Stored data entries
━━━━━━━━━━━━━━━━

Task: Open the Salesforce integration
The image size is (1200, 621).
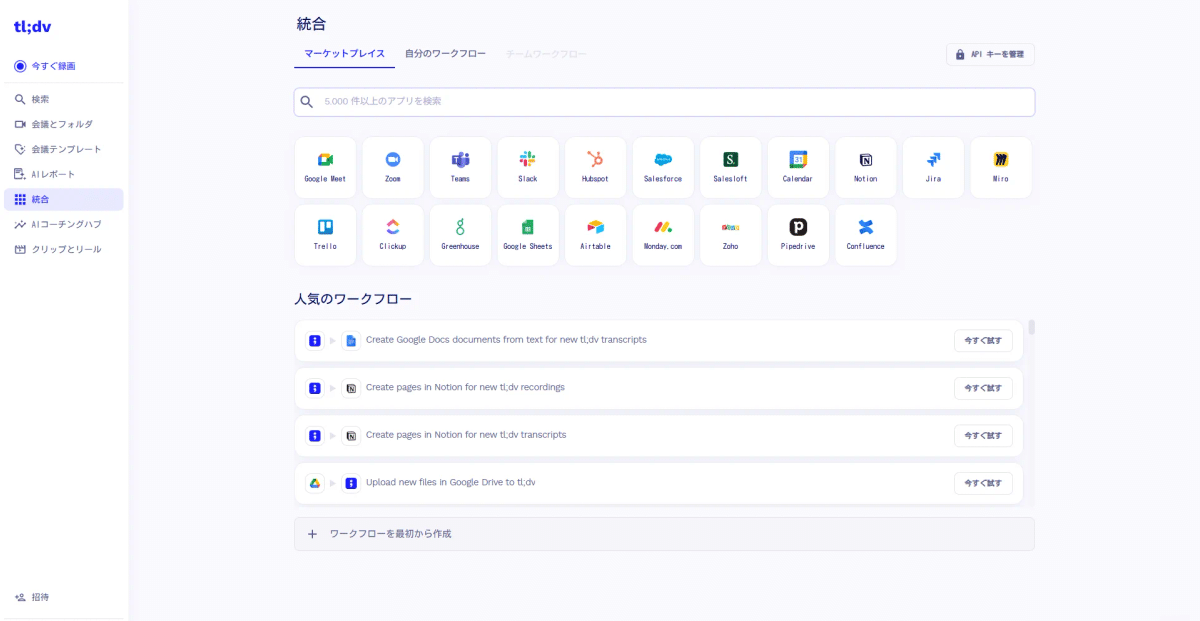Action: (663, 167)
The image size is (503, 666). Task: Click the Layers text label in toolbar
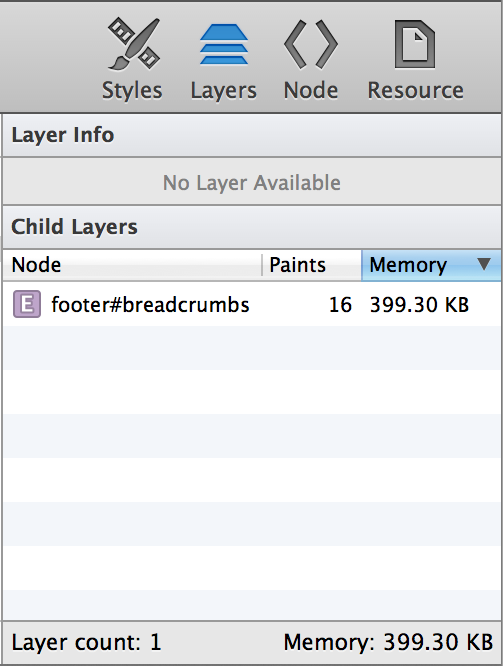coord(224,91)
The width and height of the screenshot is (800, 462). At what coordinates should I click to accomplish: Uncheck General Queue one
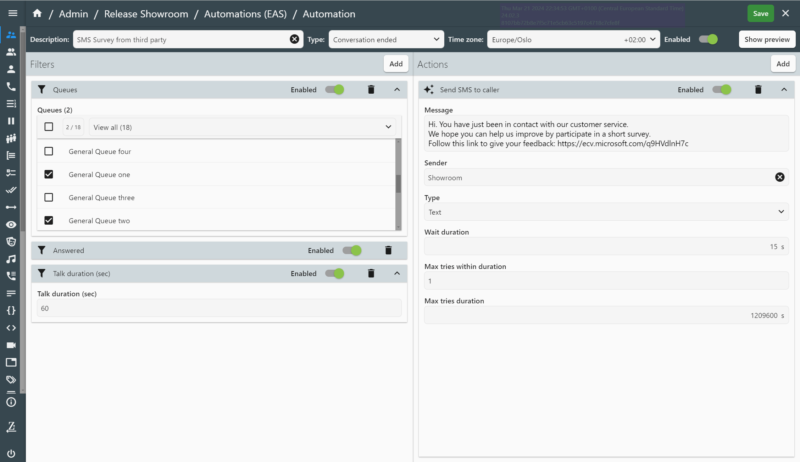[49, 174]
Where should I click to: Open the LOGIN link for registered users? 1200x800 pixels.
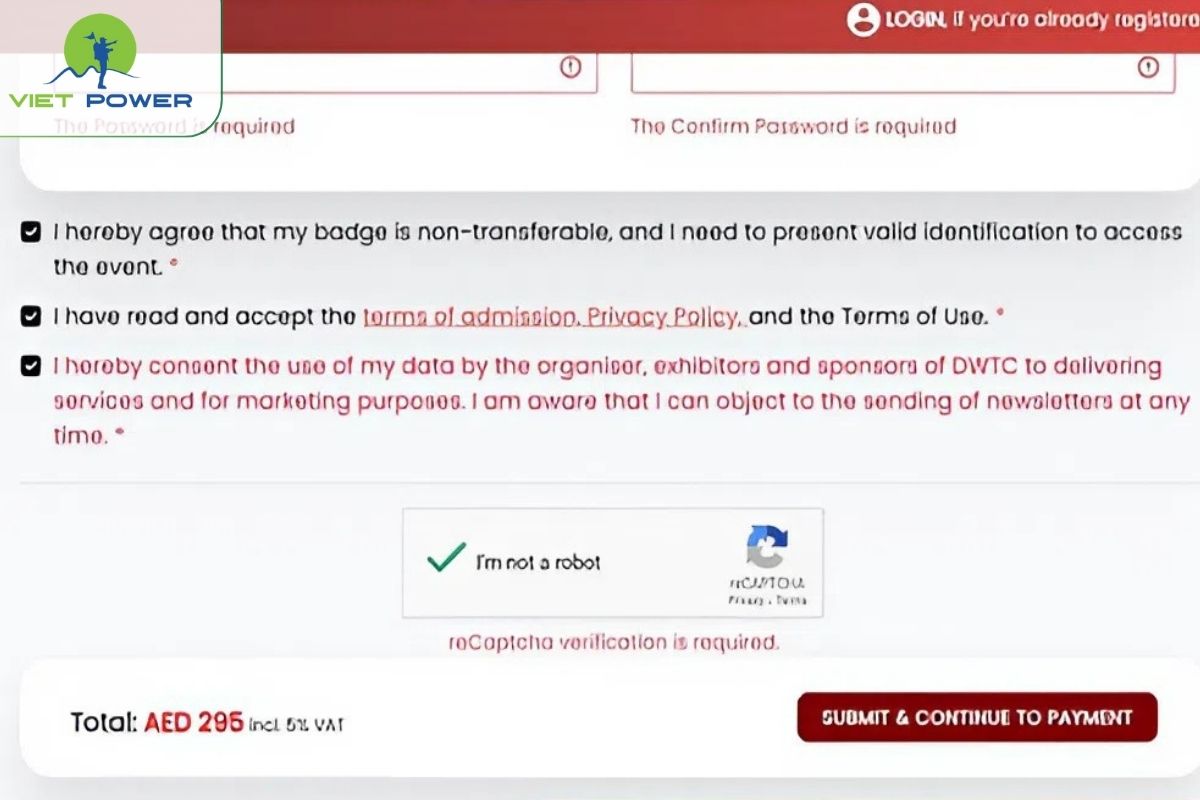[x=914, y=20]
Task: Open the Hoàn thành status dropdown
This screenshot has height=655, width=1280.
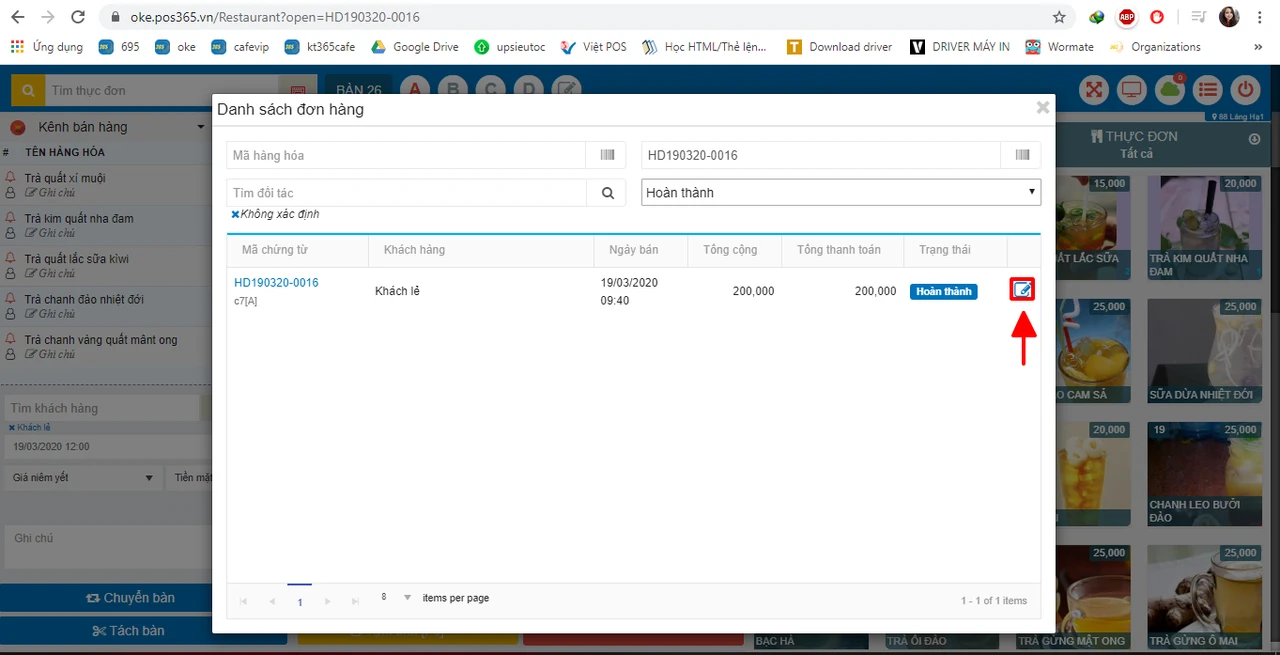Action: click(841, 192)
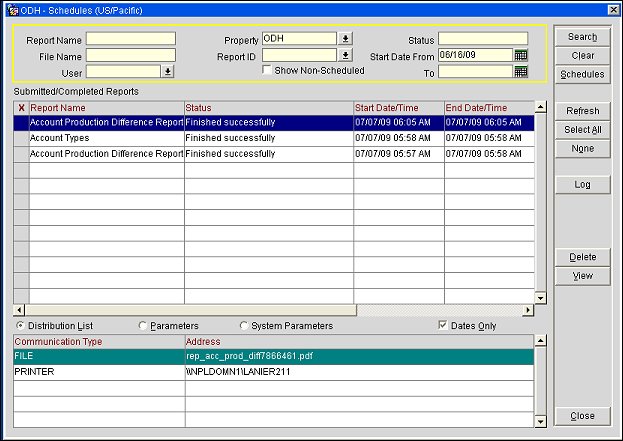Open the Start Date From calendar picker
Viewport: 623px width, 441px height.
pos(520,55)
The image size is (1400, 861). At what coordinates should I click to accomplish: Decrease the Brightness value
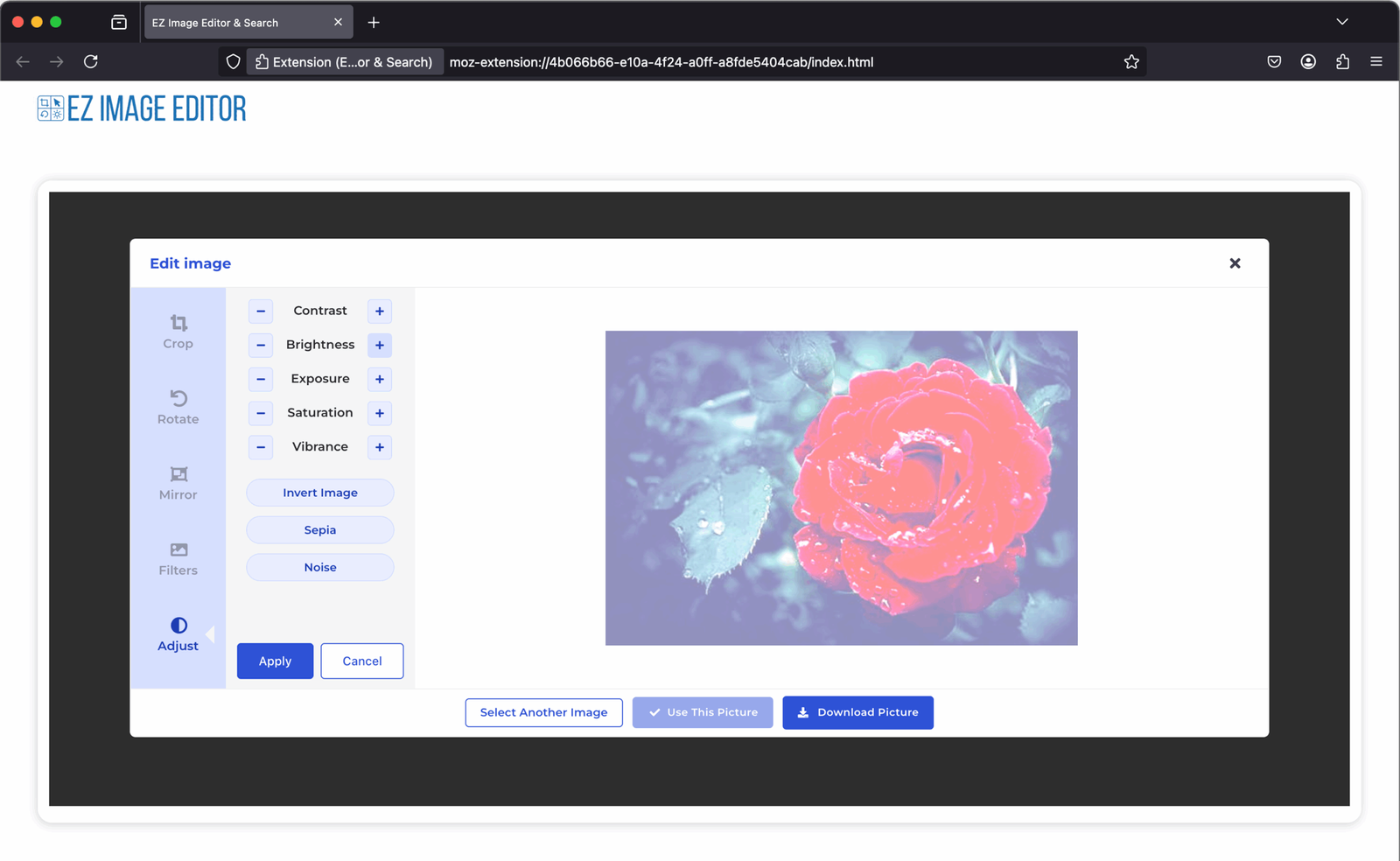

━━━━━━━━━━━━━━━━

- **WHAT IS EXPECTED**:
Lines from the one above containing "The image size is (503, 666)." down to the one containing "Task: Open the Hoàn thành status dropdown" should be transcribed exactly, with both ends kept and no pictures.

- **EXERCISE RESPONSE**:
The image size is (503, 666). Task: Click the Layers text label in toolbar
coord(224,91)
The width and height of the screenshot is (800, 462). At what coordinates should I click to accomplish: Uncheck General Queue one
[49, 174]
Where should I click to: Open the LOGIN link for registered users? 1200x800 pixels.
[x=914, y=20]
Task: Open the Hoàn thành status dropdown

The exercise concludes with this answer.